Die Galerie von Robert Frank habe sie auch gleich mit einem Startkapital für das Leben in New York versorgt. "Peter McGill, der Galerist von Robert Frank, drückte mir gleich einen Zweitausend-Dollar-Scheck in die Hand, damit ich es mir gut gehen lasse." Das Geld habe er beim Verkauf ihrer Bilder auch später nicht mehr abgezogen. Es sei also ein Geschenk gewesen, erinnert Schulze Eldowy.
"Ich bin mit drei Kameras durch Manhattan gelaufen"
Viele Fotos in der Ausstellung in der Akademie der Künste stammen aus dieser New Yorker Zeit Anfang der 1990er Jahre. Ganz lebendige und unmittelbare Straßenfotografien in schwarz-weiß aus Gundula Schulze Eldowys Serie "In einem Wind aus Sternenstaub".
Ein grimmig dreinblickender Straßenmusiker im Matrosenanzug spielt Akkordeon. Vier Männer in Jeans, mit nacktem Oberkörper und Wallemähne, die auf der Straße wie Revuegirls posieren. Aber auch viele Polaroid-Fotos und sogar Videos aus der New Yorker Zeit sind zu sehen. "Ich habe natürlich gesehen, dass Robert gar keine Kleinbildkamera in der Hand hatte, sondern nur eine Videokamera und eine Polaroid. Und da ich ja auch gerne spiele, habe ich mir auch eine Polaroid und eine Videokamera gekauft." Anschließend sei dann selbst mit drei Kameras durch Manhattan gelaufen.
Die Seelenverwandtschaft der beiden Künstler, von der Gundula Schulze Eldowys erzählt, lässt sich in dieser sehr gelungenen Ausstellung auch erspüren. Beide hatten eine Vorliebe für Spiegelungen und Schatten. Beide haben gerne und viel auf der Straße fotografiert. Und beide hatten diesen ganz besonderen Blick für die Menschen, die ihnen dort begegnet sind. Voller Würde hält Robert Frank im Foto "Public Park" einen Mann fest, der im Park auf Decke schläft - in Socken. Seine Schuhe stehen fein säuberlich neben ihm aufgestellt.

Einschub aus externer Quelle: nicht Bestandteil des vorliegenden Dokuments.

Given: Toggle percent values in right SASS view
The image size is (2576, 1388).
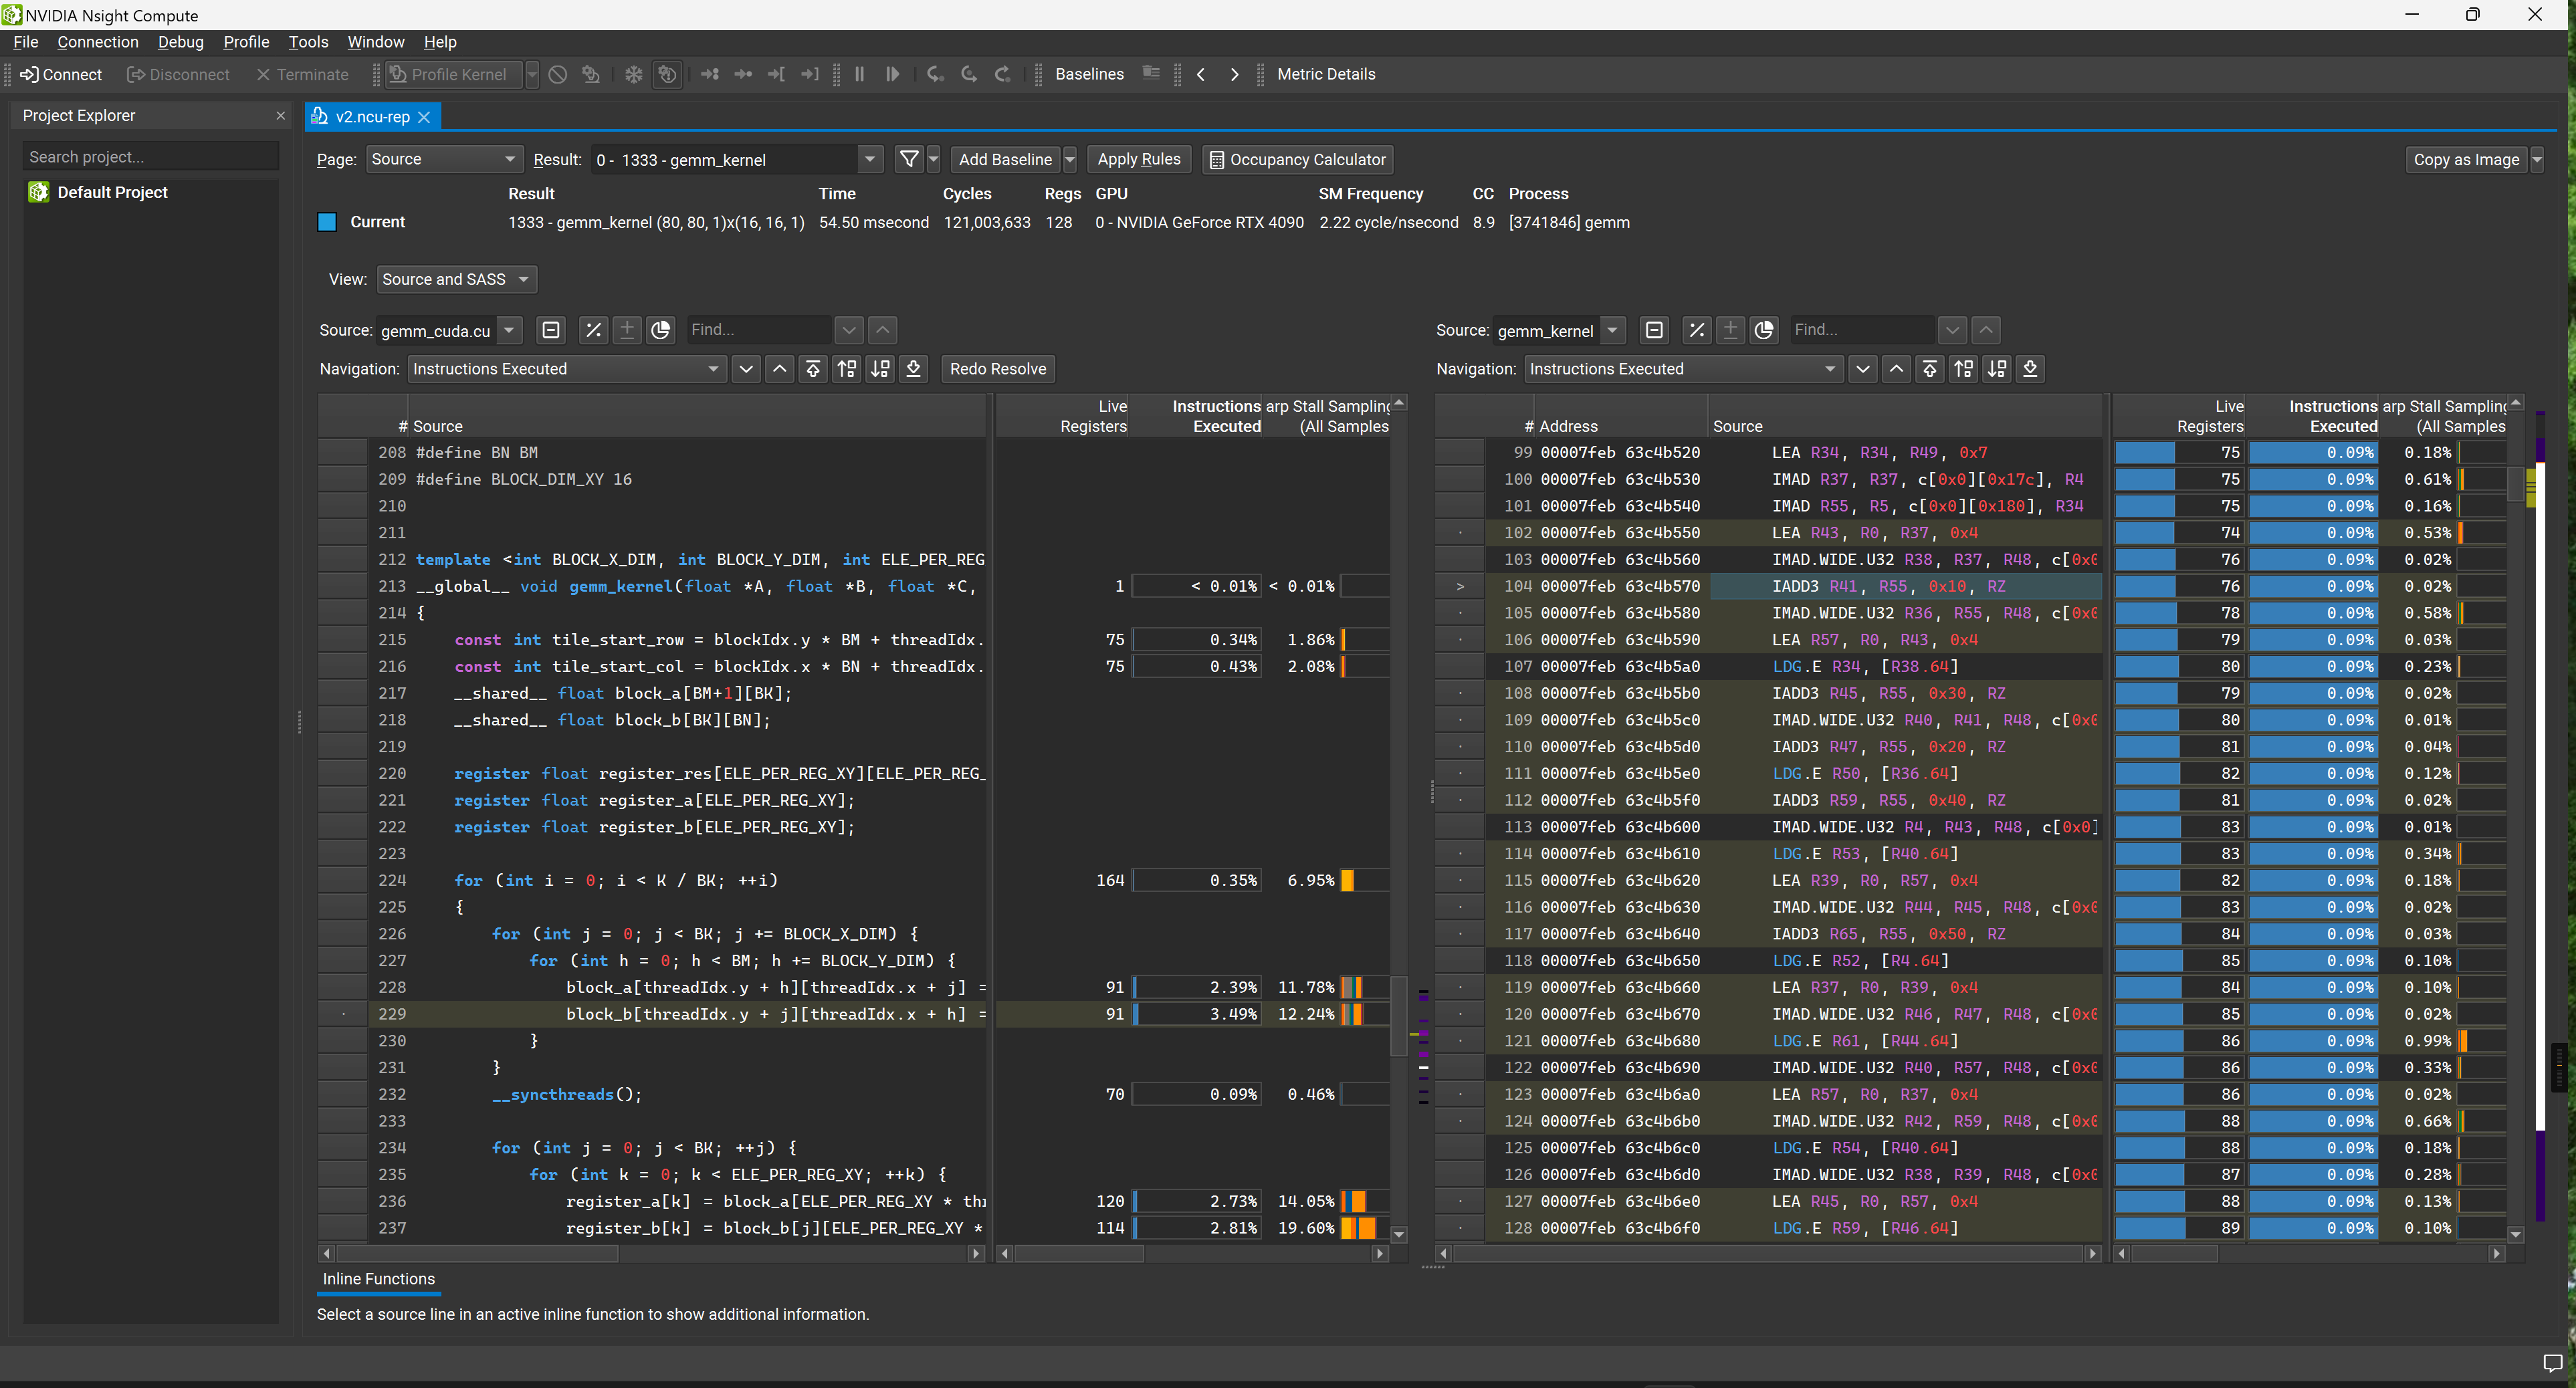Looking at the screenshot, I should coord(1696,330).
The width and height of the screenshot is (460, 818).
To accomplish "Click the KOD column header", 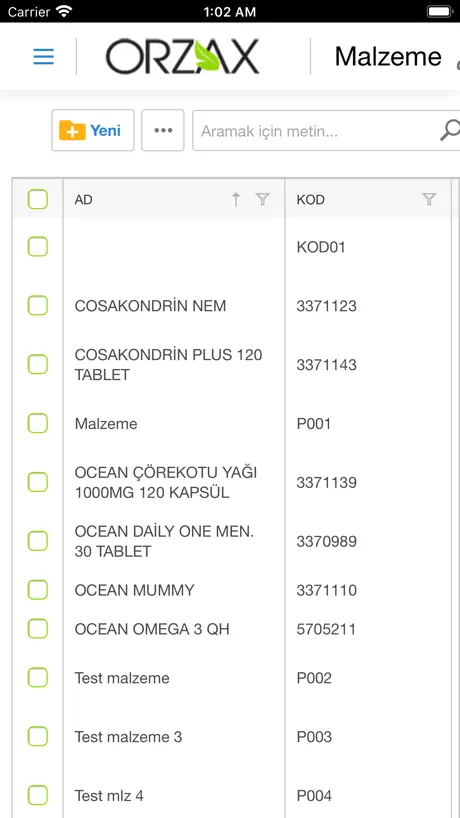I will pos(310,199).
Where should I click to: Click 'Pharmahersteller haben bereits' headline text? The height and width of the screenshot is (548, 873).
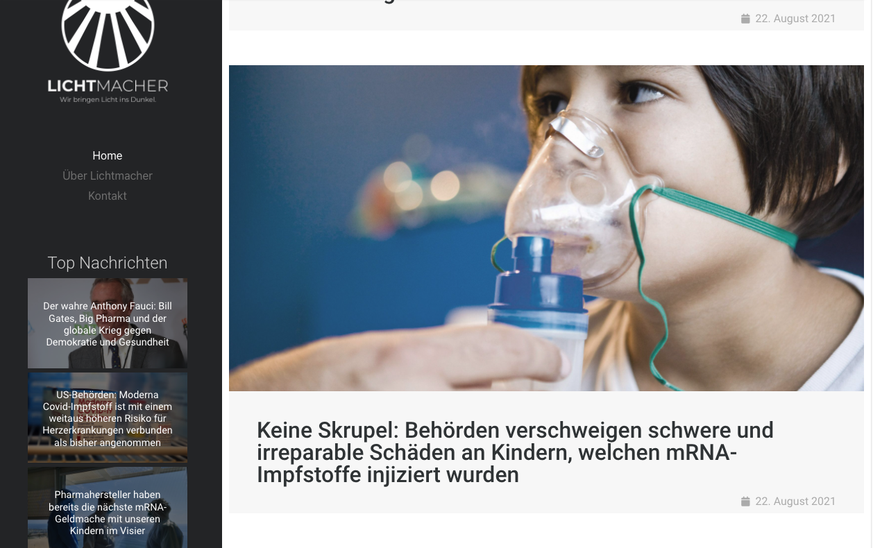(x=107, y=513)
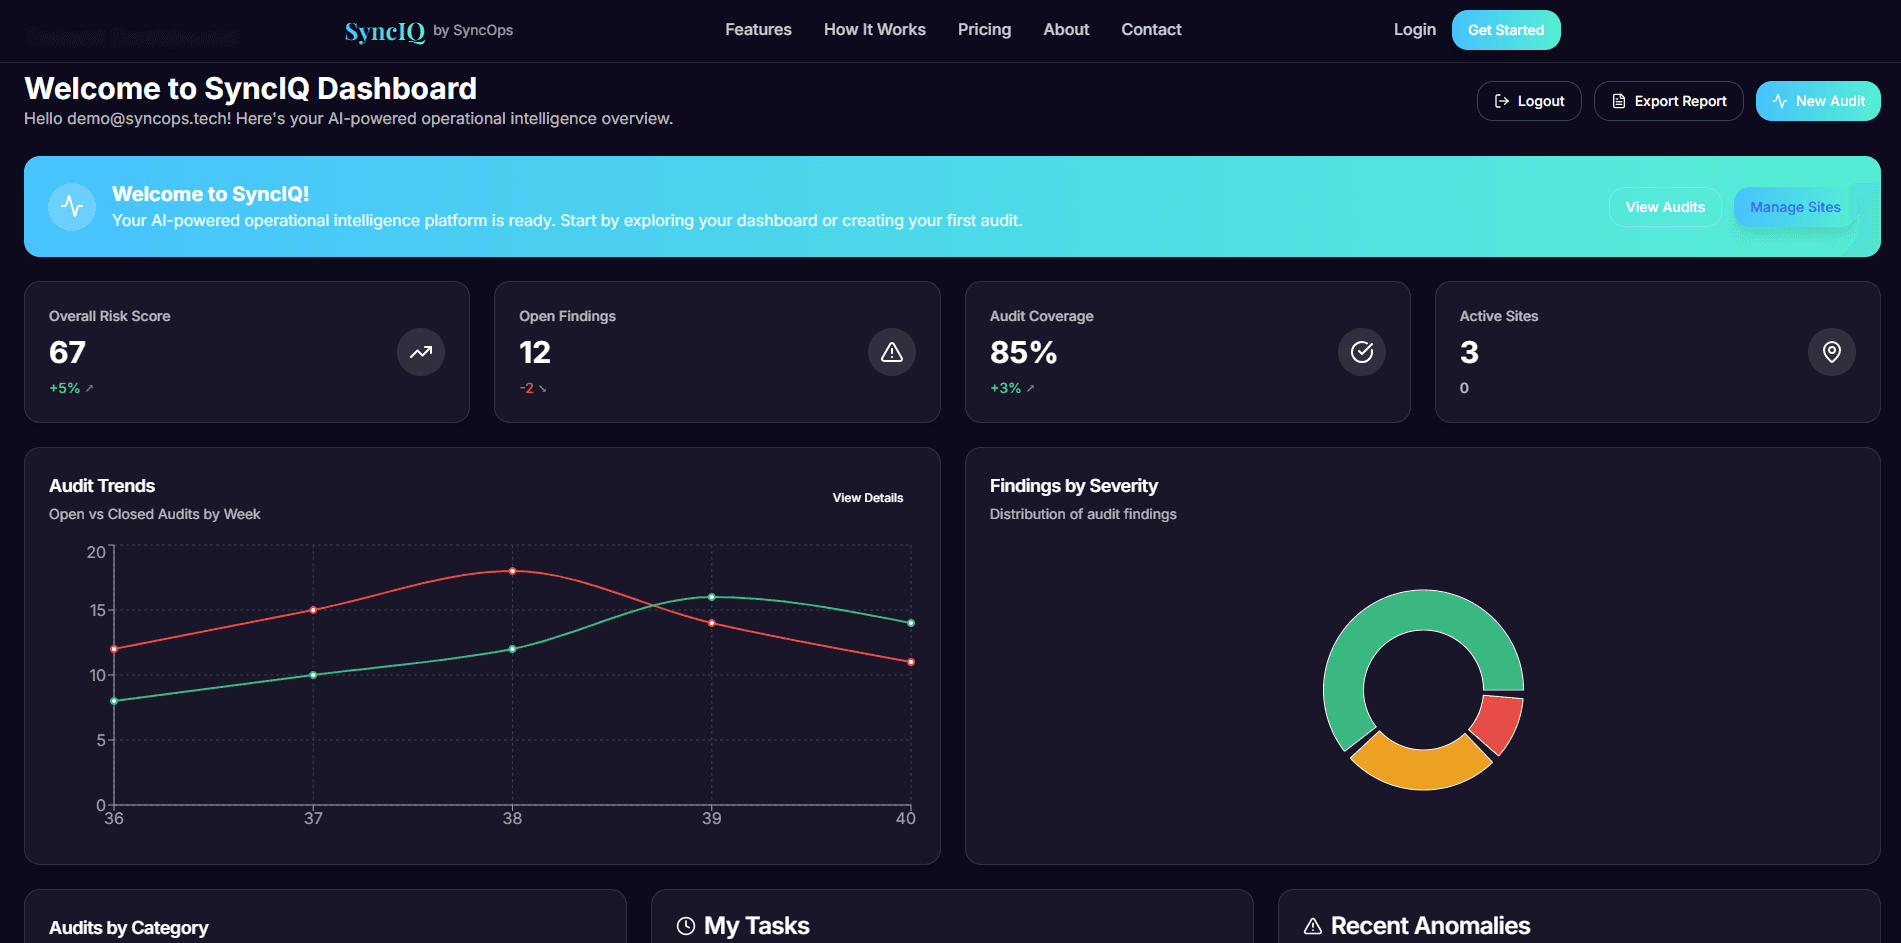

Besonders schön ist es immer, jene Fotos zu betrachten, für die sich die beiden gegenseitig fotografiert haben. Aus manchen dieser Porträts lässt sich sogar noch mehr über die innige Freundschaft der beiden herauslesen als aus den Briefen. Gundula Schulze Eldowy fängt Robert Franks Augenpartie während der Auto-Fahrt im Rückspiegel ein. Ein kleiner Augenblick aus dem jede Menge Vertrautheit spricht. "Halt die Ohren steif!" ist eine Ausstellung für alle, die Street Photography mögen. Aber auch für alle, die etwas darüber lernen wollen, wie wichtig Freundschaft für die Kunst ist.